On your idea about allowing the Social Security investment option to be an offering for 401(K) plans, Franco and I had anticipated this kind of need. In fact, the World Bank pension fund was reformed in 1999 to allow such an option so that even retirees in 401Ks could be protected from market volatility, and it became the default option for staff who did not want to select equity/bond funds.

Thanks again for your thoughts.

Arun Muralidhar
Founder
Mcube Investment Technologies

Arun is co-author with Franco Modigliani of the book  Rethinking Pension Reform. I was glad to hear Arun confirm that the idea of a 401K public option is not farfetched at all.  The fact that the World Bank offers this type of investment in its pension plan, is as close as I know to an existence proof that such a plan is possible  on a national scale.

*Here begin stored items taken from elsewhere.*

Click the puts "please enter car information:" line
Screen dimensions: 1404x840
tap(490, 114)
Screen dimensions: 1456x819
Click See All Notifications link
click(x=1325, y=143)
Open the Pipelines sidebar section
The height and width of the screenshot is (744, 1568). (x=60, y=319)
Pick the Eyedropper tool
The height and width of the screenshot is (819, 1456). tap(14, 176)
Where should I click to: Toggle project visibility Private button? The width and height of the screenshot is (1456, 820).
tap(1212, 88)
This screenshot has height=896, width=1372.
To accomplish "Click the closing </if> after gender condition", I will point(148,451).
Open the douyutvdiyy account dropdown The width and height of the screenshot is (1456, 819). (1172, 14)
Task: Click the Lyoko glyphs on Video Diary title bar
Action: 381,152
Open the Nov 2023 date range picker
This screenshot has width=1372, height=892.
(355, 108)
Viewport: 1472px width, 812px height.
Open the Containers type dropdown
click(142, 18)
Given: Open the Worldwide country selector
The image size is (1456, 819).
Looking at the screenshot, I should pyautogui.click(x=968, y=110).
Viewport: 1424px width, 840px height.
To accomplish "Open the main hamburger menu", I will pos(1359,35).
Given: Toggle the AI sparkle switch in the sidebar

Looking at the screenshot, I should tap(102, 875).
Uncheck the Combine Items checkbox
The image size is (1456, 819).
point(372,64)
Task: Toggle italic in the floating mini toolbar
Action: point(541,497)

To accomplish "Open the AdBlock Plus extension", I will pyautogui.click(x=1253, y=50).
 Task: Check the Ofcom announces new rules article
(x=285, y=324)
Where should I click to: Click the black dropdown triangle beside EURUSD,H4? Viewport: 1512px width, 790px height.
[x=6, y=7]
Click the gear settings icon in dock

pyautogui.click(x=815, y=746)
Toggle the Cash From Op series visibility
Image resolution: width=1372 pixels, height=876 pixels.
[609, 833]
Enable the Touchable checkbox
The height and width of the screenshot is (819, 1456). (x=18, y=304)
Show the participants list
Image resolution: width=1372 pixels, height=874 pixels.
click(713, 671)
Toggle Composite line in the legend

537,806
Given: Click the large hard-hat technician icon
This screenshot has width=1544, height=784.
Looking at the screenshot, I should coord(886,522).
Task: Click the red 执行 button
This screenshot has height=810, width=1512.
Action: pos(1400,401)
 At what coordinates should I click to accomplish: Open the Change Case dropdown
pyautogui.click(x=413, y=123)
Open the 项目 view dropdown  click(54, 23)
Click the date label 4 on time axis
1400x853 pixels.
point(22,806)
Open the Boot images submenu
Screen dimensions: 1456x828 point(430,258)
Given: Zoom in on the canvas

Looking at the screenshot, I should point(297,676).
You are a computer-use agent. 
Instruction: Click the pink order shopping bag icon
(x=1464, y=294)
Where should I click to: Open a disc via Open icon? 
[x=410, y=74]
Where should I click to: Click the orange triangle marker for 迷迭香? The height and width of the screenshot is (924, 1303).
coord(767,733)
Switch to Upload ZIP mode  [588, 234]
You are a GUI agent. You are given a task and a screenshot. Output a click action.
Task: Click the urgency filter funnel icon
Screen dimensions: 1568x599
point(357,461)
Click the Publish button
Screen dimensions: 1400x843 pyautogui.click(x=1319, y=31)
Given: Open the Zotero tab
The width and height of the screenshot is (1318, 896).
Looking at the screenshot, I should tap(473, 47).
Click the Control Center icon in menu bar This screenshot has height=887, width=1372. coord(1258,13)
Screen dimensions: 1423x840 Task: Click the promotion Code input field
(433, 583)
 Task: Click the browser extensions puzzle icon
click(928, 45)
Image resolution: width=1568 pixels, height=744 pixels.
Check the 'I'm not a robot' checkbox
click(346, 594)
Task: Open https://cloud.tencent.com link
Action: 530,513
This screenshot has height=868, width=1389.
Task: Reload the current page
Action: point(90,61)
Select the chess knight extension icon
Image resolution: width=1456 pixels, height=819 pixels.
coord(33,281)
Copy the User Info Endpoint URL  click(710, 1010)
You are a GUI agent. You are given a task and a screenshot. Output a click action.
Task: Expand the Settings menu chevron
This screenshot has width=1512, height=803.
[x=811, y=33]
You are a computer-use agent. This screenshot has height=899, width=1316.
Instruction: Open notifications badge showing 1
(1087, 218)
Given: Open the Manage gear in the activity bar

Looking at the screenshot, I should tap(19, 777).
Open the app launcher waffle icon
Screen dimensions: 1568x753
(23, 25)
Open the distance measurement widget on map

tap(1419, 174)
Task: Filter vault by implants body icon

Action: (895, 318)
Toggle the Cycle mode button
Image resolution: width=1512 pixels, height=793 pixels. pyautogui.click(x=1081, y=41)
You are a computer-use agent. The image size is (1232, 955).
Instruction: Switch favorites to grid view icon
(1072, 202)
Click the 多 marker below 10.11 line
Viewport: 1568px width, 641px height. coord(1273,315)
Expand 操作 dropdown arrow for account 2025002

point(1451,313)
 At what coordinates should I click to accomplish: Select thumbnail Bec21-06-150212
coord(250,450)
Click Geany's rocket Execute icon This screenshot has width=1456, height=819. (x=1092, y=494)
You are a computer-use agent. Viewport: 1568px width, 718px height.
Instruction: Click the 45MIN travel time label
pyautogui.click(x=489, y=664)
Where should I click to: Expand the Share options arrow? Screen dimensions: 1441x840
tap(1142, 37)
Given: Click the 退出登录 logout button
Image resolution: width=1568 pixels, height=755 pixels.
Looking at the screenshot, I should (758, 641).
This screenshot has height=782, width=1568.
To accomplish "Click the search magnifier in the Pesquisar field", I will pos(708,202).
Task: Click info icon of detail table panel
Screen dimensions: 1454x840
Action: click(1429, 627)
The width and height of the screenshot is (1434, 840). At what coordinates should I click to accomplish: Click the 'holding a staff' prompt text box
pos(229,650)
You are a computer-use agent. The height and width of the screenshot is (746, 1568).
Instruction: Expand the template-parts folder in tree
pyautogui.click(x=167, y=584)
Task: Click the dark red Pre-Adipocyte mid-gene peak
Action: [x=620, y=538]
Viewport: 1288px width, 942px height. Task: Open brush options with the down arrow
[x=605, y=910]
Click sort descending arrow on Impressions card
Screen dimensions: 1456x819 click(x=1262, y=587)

I note in Arun’s comments the use of an insight I first read about in the works of behavioral economists.  That is, that when you offer a bunch of complicated options to people, the best outcome happens if you make a good option be the default option.


Academics back students in protests against economics teaching

Reader RichardH sent me the link to The Guardian article Academics back students in protests against economics teaching.

The Academics said in a letter to the Guardian that a “dogmatic intellectual commitment” to teaching theories based on rational consumers and workers with unlimited wants “contrasts sharply with the openness of teaching in other social sciences, which routinely present competing paradigms”.

They said: “Students can now complete a degree in economics without having been exposed to the theories of Keynes, Marx or Minsky, and without having learned about the Great Depression.”

Before reading the article, I had no idea that the teaching of economics had deteriorated so badly since I first learned economics in the early 1960s. Perhaps this article explains why I was so mystified by what Paul Krugman had to say as noted in my previous post How Milton Friedman Fooled The Economists. In that post I marveled at how Krugman was seemingly only recently remembering what he learned in the early 1960s just as I had learned it.

If the award laden economists who had learned all of this in their youth could forgot it as they advanced in their careers, I guess I shouldn’t be so harsh on President Obama for his failure to understand economics.  After all he was taught by these forgetful bozos.

I can imagine in other disciplines that what previous scholars may have taught can go in and out of fashion, but it was hard for me to imagine that the teaching of fairly recent historical events can go out of fashion.

It’s as if some grad student in an economics class would say, “Professor, I just read in the news about the elimination of the Glass-Steagall act during the Clinton administration.  What was that all about, and why did we think we needed a Glass-Steagall act in the first place?”  Would the Professor say, “Oh we don’t teach about that anymore.  That pertains to historical events that can never happen again, because things like the Glass-Steagall act was created to prevent a recurrence.”

No wonder there was not a whole generation of new economics students reacting to the abolition of Glass-Steagall the way I reacted to it.  As it was happening, I was thinking, “How can they do that?  Do they want to repeat the Great Depression?”